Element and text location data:
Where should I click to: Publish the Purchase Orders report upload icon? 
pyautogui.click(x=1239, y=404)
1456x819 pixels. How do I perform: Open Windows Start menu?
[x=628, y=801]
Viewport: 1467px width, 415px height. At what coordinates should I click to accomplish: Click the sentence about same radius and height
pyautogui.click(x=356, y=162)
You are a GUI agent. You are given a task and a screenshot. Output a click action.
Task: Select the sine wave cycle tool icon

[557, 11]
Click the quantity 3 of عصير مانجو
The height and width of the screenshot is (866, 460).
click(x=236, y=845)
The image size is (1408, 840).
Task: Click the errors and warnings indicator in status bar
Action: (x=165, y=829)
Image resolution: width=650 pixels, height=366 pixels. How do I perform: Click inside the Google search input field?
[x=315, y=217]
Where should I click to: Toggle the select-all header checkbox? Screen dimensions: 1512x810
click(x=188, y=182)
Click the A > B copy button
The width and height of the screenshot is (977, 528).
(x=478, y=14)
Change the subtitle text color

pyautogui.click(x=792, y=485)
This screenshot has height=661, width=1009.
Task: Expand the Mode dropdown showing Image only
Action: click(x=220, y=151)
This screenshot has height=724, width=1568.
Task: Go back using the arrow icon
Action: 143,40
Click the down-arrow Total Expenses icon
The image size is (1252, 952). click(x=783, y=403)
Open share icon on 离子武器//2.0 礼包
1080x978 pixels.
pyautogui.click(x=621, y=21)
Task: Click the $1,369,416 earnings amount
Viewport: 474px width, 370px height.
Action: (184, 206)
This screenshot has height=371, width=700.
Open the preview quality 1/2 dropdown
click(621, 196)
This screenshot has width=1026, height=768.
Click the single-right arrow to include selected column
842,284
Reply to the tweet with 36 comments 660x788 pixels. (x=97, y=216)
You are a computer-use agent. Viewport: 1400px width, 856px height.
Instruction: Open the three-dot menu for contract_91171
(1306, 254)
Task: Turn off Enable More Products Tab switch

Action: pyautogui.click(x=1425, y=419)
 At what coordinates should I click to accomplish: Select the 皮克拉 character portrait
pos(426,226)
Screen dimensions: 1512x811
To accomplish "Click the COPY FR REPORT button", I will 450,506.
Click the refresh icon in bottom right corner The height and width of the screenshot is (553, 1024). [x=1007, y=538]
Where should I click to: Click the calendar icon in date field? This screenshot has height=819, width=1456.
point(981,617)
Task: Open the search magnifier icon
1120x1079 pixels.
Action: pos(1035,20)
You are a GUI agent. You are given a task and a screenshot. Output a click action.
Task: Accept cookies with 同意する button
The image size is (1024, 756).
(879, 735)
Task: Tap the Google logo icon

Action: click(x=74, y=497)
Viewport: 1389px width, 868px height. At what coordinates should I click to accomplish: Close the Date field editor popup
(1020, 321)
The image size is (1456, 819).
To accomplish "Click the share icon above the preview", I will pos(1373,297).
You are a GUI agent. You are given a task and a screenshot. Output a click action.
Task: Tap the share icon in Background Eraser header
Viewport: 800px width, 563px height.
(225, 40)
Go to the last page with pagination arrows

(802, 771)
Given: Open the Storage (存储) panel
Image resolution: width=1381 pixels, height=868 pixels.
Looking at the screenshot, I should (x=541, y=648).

**THE PROBLEM**: Reproduce the lines above word for word, starting with the line that contains "Open share icon on 离子武器//2.0 礼包" and continuing through the line that contains "I will 450,506.", including both of those lines.

**EXERCISE SOLUTION**:
Open share icon on 离子武器//2.0 礼包
1080x978 pixels.
pyautogui.click(x=621, y=21)
Task: Click the $1,369,416 earnings amount
Viewport: 474px width, 370px height.
Action: (184, 206)
This screenshot has height=371, width=700.
Open the preview quality 1/2 dropdown
click(621, 196)
This screenshot has width=1026, height=768.
Click the single-right arrow to include selected column
842,284
Reply to the tweet with 36 comments 660x788 pixels. (x=97, y=216)
You are a computer-use agent. Viewport: 1400px width, 856px height.
Instruction: Open the three-dot menu for contract_91171
(1306, 254)
Task: Turn off Enable More Products Tab switch

Action: pyautogui.click(x=1425, y=419)
 At what coordinates should I click to accomplish: Select the 皮克拉 character portrait
pos(426,226)
Screen dimensions: 1512x811
To accomplish "Click the COPY FR REPORT button", I will 450,506.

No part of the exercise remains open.